§ YOUR TASK
An exact copy of the data is required, with no pictures in it.

[Source data]
>>>>>
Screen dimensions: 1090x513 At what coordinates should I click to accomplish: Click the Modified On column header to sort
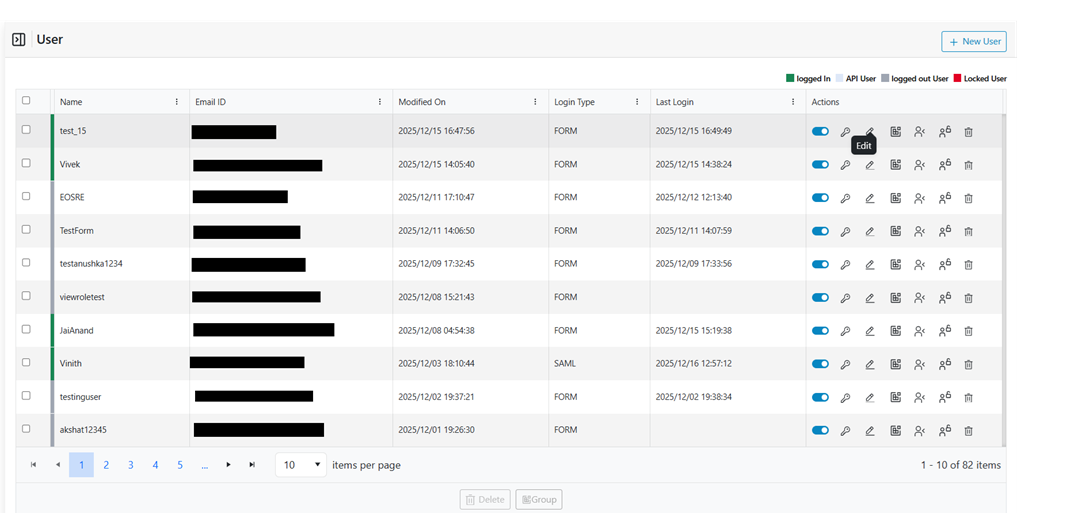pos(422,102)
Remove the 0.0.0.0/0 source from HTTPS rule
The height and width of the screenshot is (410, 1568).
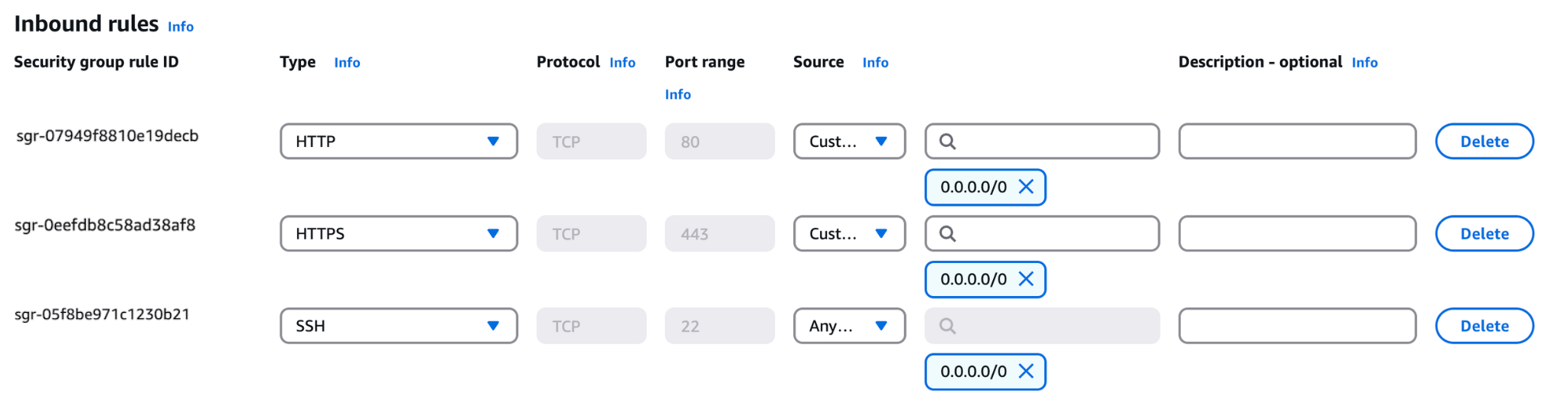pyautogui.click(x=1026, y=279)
<<<<<
§ WRITTEN SOLUTION
Screen dimensions: 1090x513 At what coordinates should I click to accomplish: Click the Modified On column header to sort
pos(422,102)
Remove the 0.0.0.0/0 source from HTTPS rule
The height and width of the screenshot is (410, 1568).
pyautogui.click(x=1026, y=279)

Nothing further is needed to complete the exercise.